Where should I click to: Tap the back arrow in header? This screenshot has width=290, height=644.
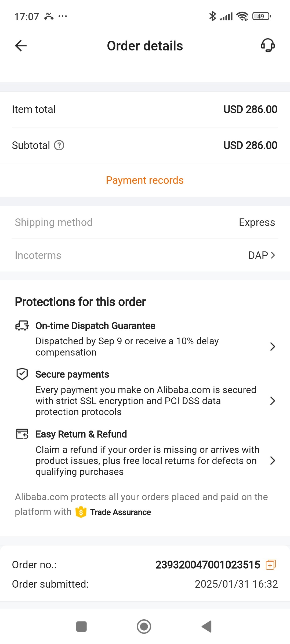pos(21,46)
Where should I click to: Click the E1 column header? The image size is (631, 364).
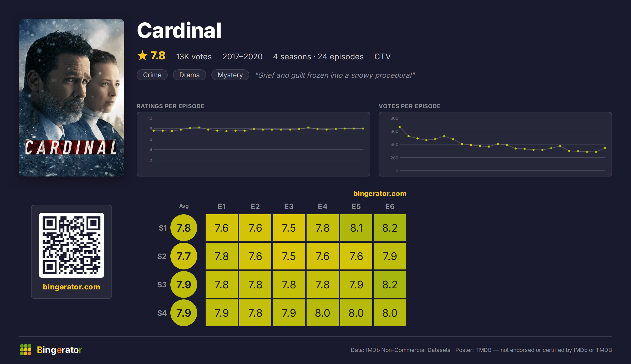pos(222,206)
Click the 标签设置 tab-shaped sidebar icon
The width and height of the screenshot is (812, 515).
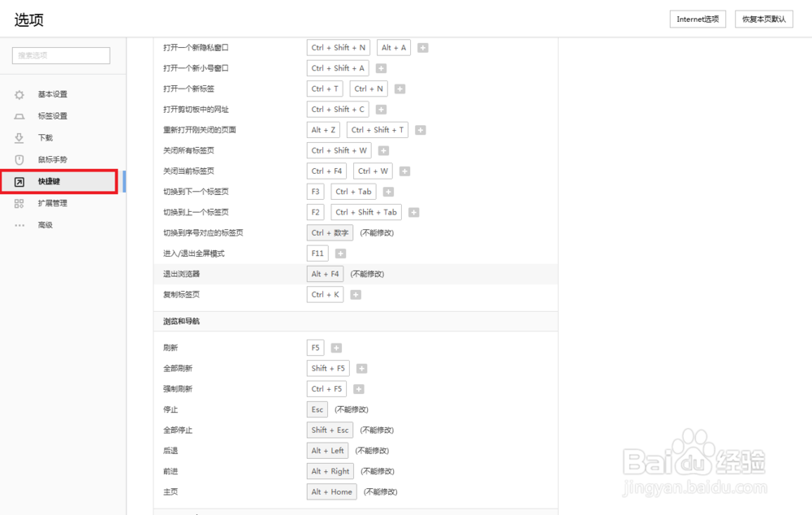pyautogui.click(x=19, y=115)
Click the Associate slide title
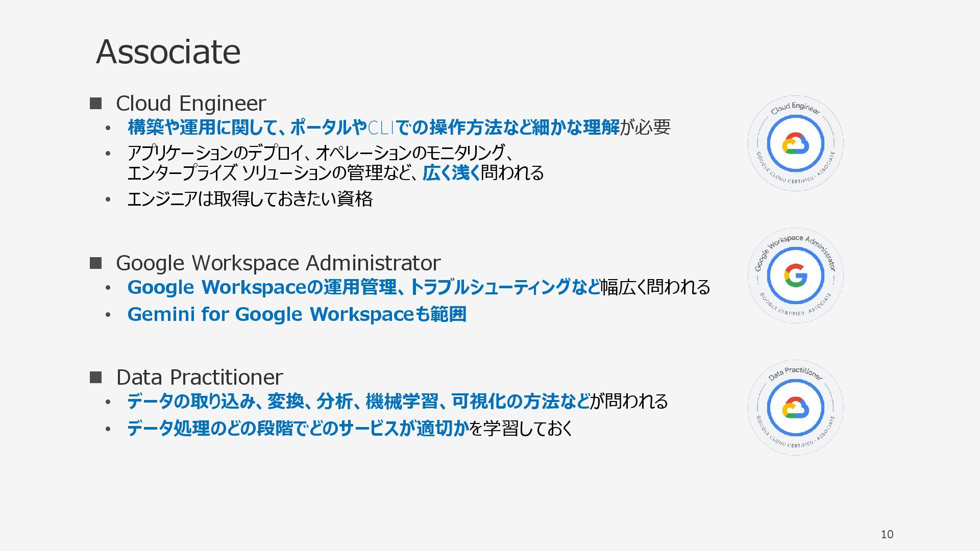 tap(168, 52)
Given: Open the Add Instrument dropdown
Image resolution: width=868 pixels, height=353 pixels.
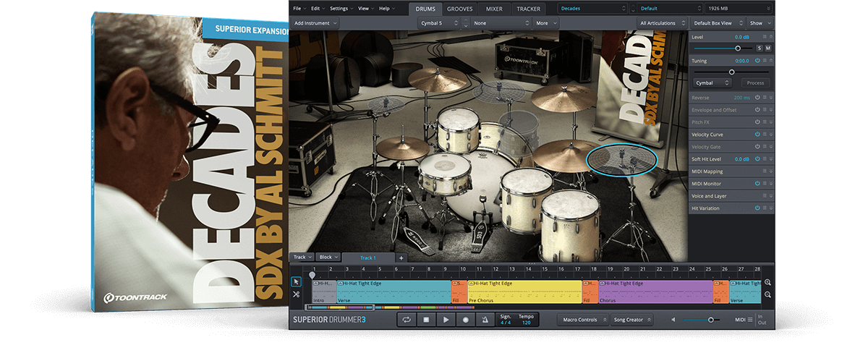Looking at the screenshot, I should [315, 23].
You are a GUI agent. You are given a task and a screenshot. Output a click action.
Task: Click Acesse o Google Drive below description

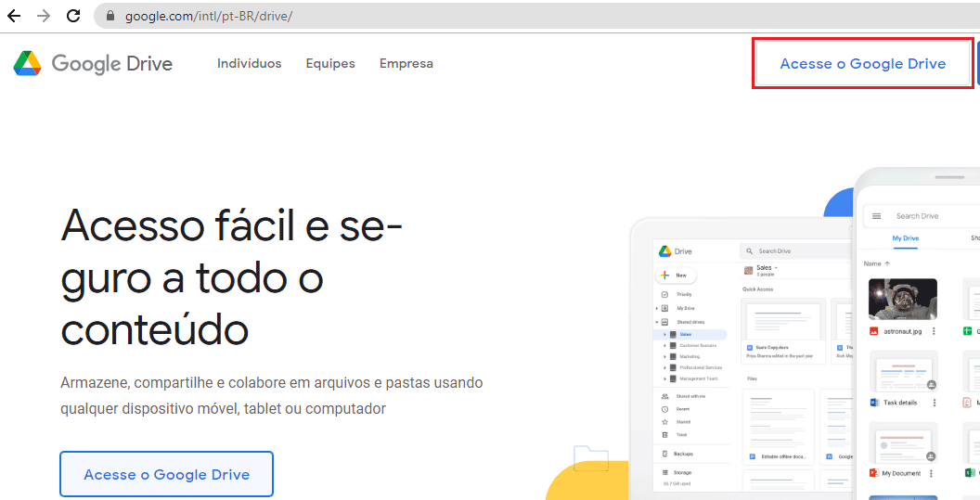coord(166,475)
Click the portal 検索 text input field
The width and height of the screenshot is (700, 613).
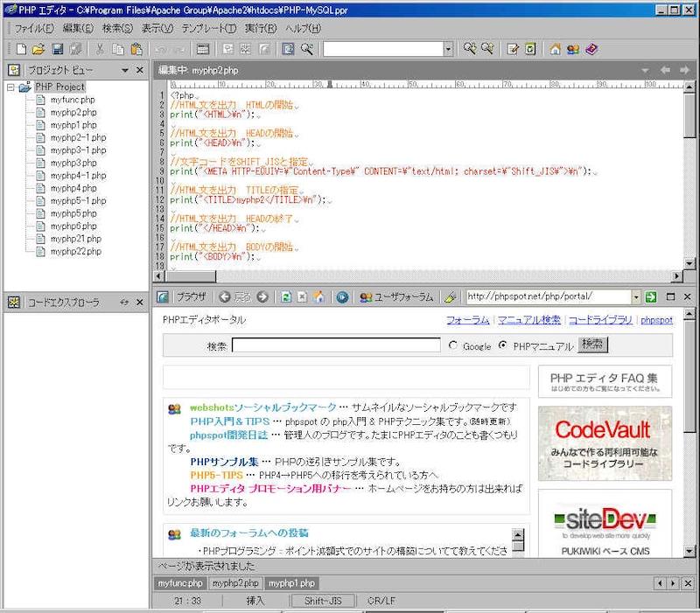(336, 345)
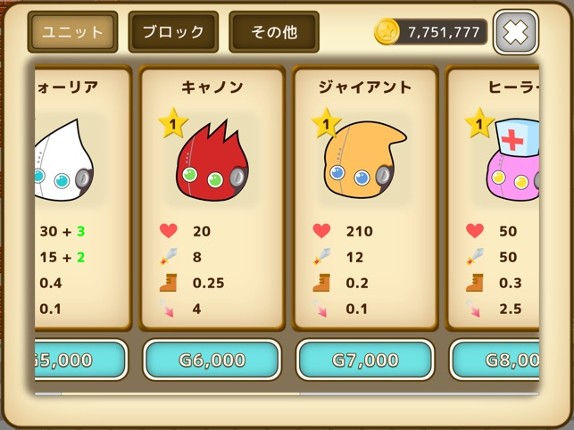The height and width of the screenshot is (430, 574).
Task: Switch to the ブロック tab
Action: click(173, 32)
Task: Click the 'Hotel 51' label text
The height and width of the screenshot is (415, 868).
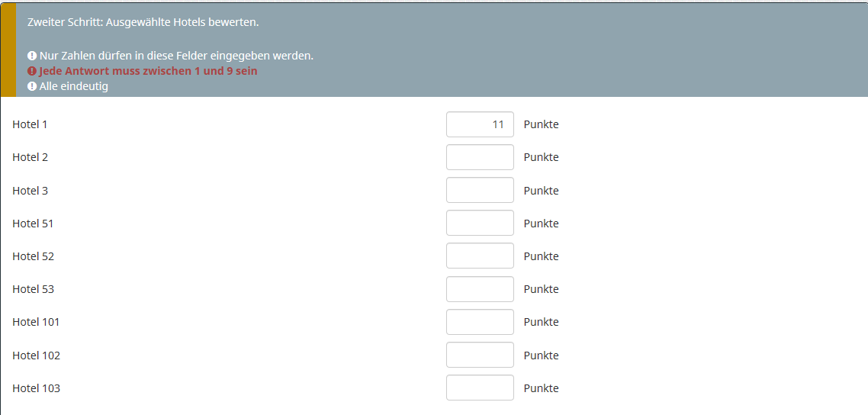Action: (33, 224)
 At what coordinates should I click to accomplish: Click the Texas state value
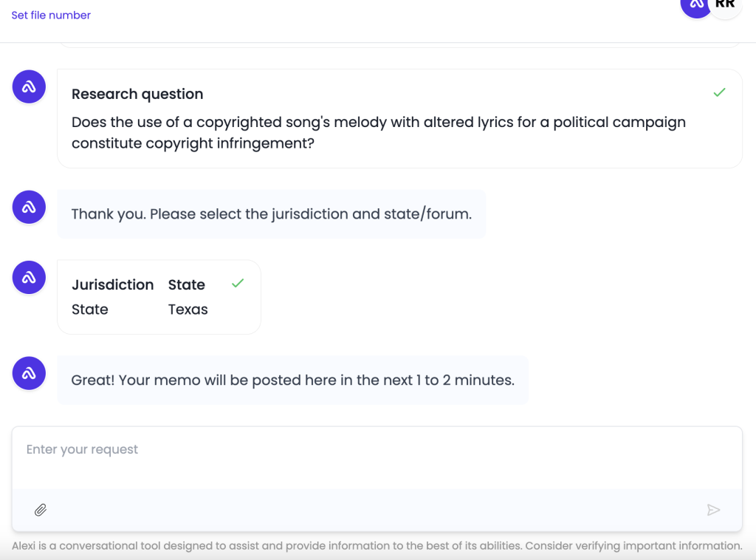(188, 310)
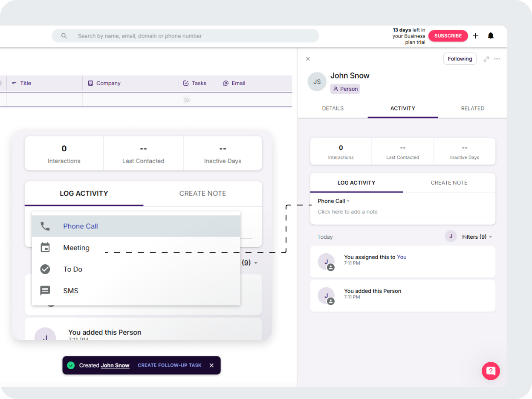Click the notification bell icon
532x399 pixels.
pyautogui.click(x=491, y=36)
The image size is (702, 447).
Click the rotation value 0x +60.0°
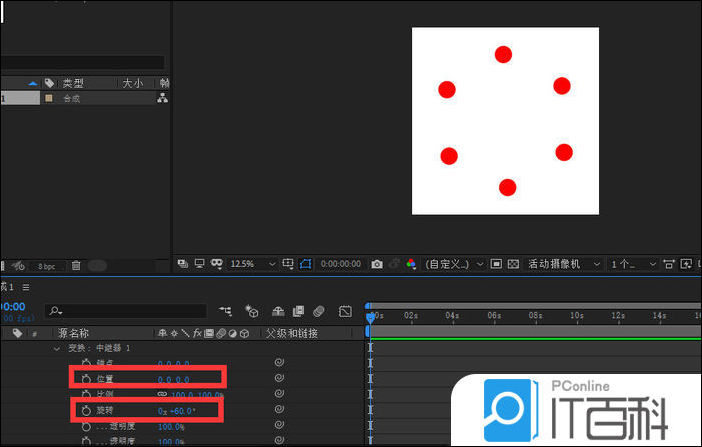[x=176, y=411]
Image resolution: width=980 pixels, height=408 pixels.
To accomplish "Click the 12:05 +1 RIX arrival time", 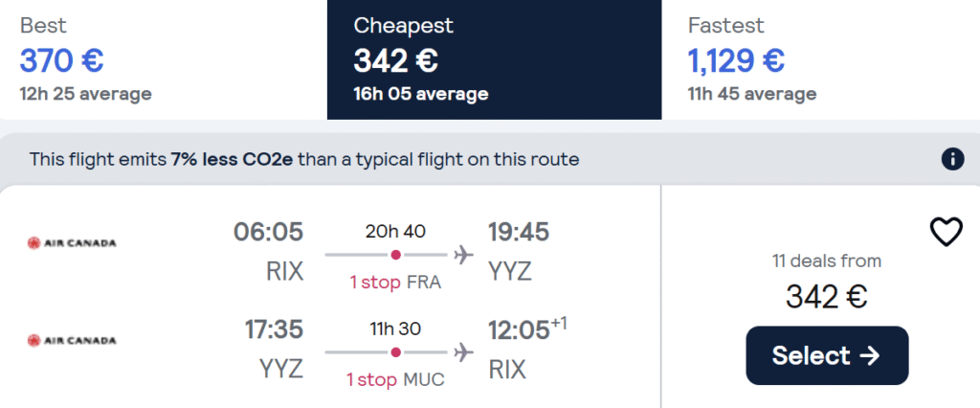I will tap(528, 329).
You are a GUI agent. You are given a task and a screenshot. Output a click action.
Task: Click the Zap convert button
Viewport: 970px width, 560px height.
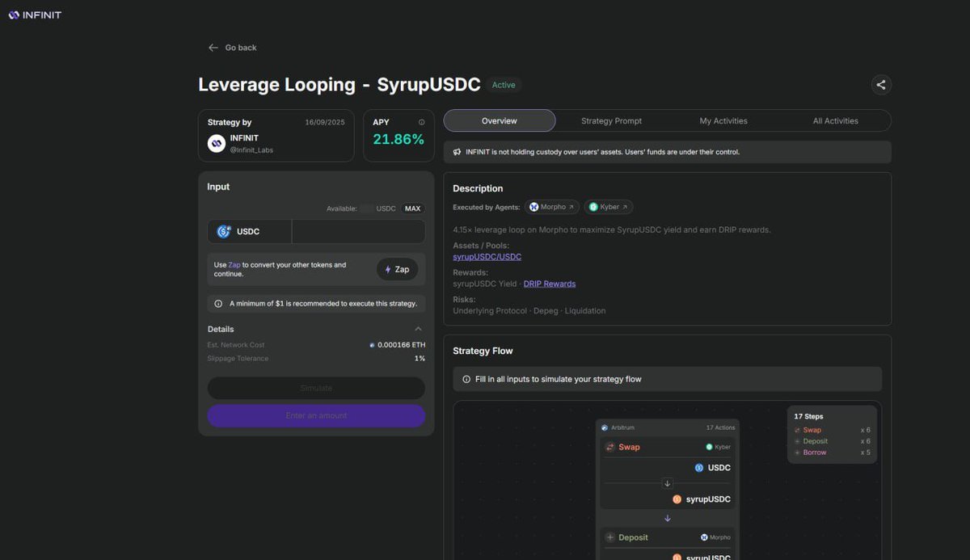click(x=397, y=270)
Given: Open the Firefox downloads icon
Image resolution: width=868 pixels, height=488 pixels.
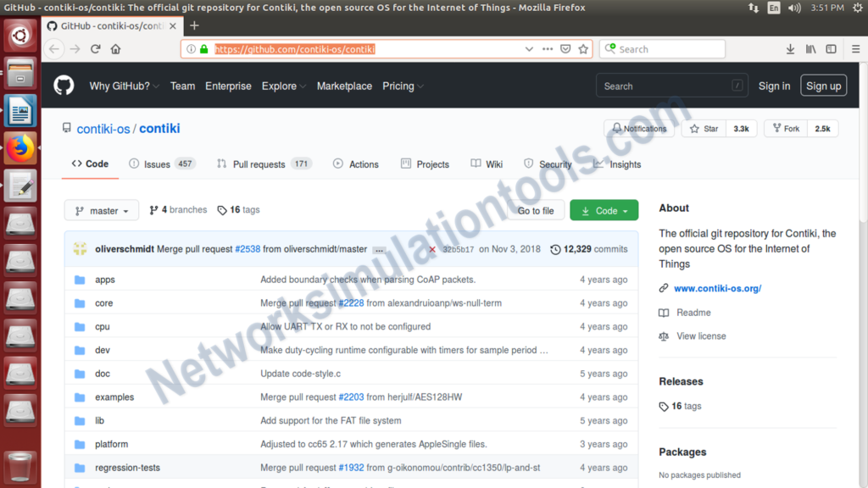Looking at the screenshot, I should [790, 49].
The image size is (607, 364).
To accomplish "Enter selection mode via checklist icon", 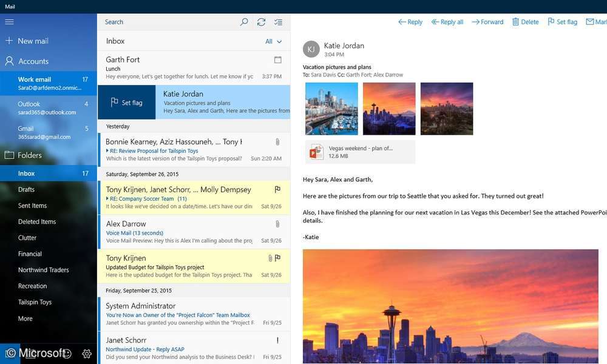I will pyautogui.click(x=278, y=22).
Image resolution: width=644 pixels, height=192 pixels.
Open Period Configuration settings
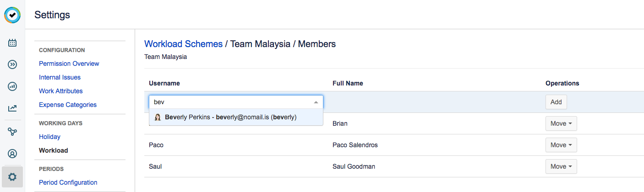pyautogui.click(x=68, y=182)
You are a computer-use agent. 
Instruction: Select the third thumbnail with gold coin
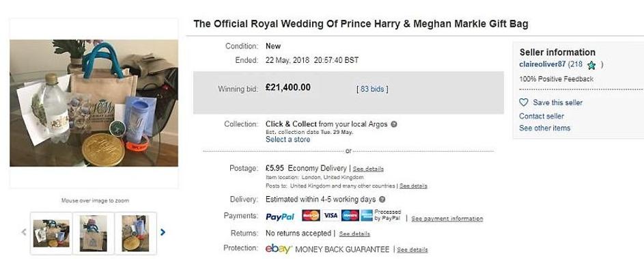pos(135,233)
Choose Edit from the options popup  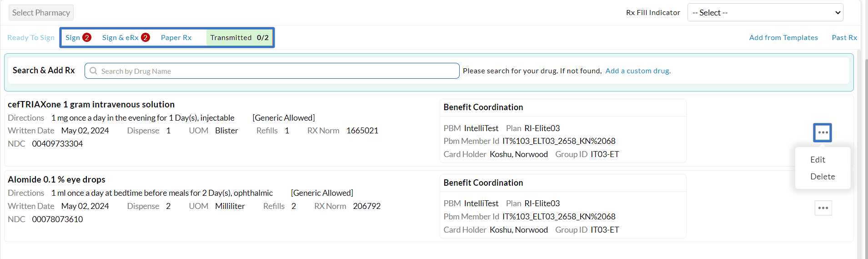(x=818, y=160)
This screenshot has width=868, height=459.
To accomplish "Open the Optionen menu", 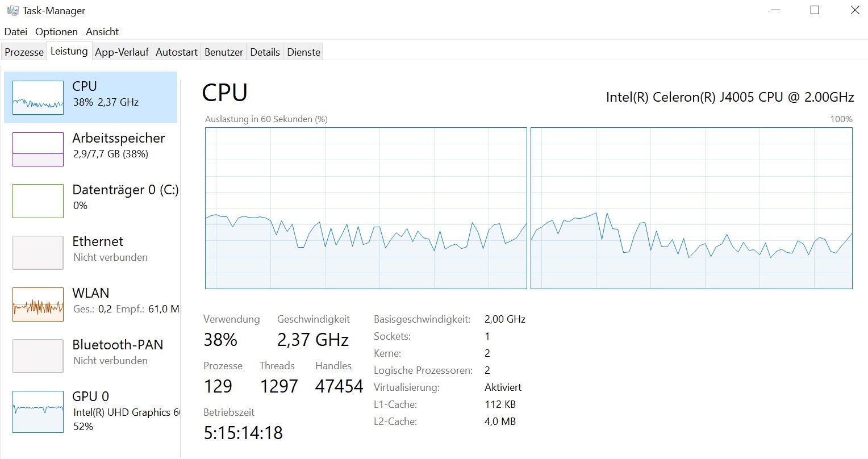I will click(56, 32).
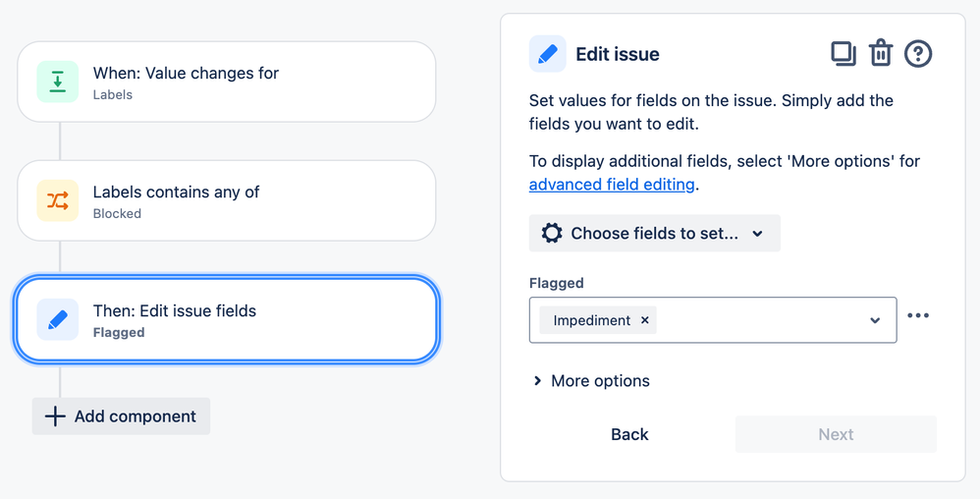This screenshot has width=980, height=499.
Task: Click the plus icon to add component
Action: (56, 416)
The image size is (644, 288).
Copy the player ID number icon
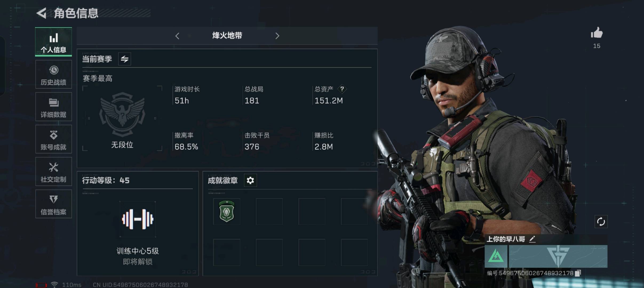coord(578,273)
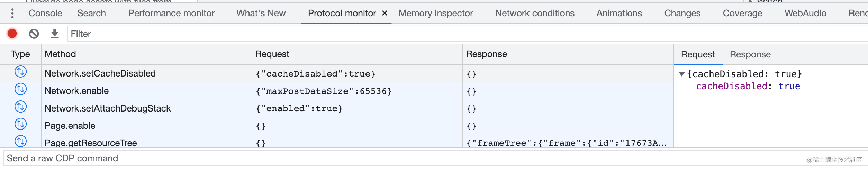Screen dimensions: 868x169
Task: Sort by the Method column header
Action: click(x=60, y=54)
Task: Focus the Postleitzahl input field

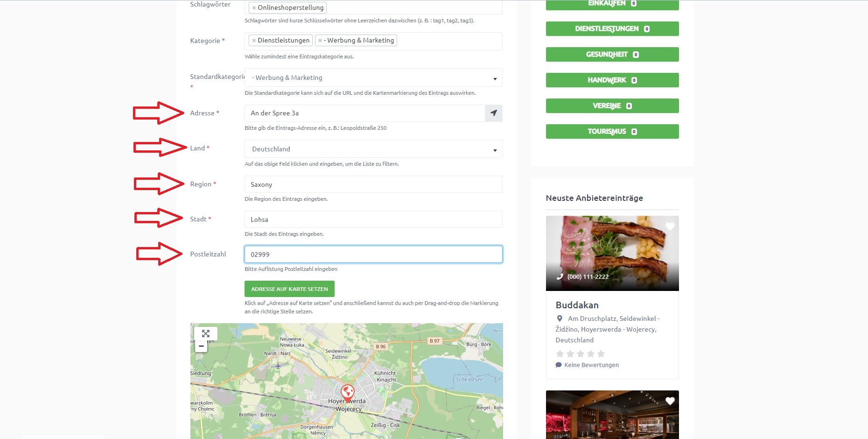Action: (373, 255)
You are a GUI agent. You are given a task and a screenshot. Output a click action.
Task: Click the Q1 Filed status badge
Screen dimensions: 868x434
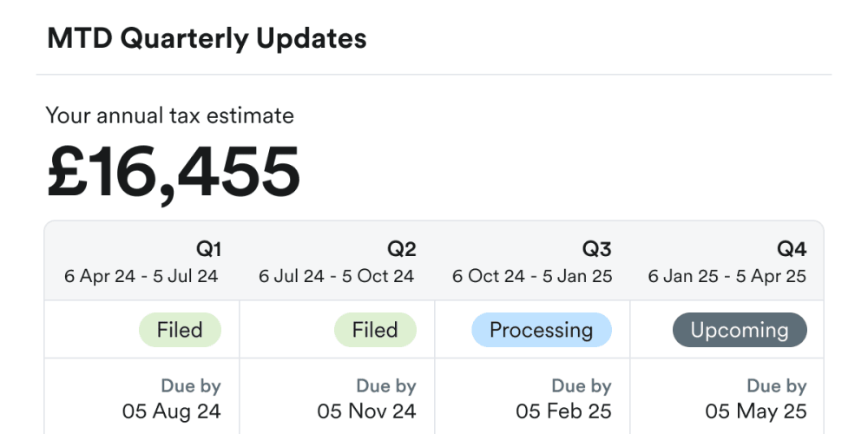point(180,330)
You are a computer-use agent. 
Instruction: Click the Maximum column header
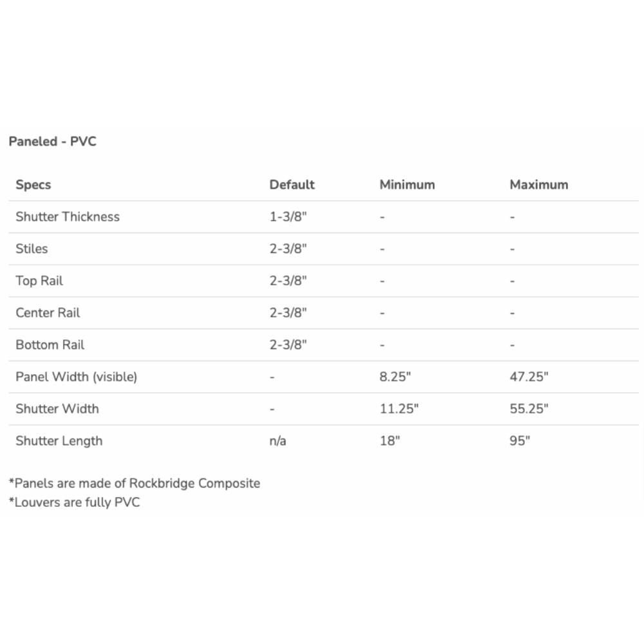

┄┄┄┄┄┄┄┄┄┄┄┄┄┄┄┄┄┄┄┄

Directions:
Would you please repeat only the lines above, beginning at the one that has "The height and width of the screenshot is (415, 868)." and stopping after the one that has "Image resolution: width=980", exactly and with no pictures?

Response to the task:
The height and width of the screenshot is (415, 868).
Action: (33, 224)
 At what coordinates should I click to accomplish: Click the Texas state value
(188, 310)
Click the notification bell icon
532x399 pixels.
pyautogui.click(x=491, y=36)
The image size is (702, 447).
Click the rotation value 0x +60.0°
[x=176, y=411]
Image resolution: width=980 pixels, height=408 pixels.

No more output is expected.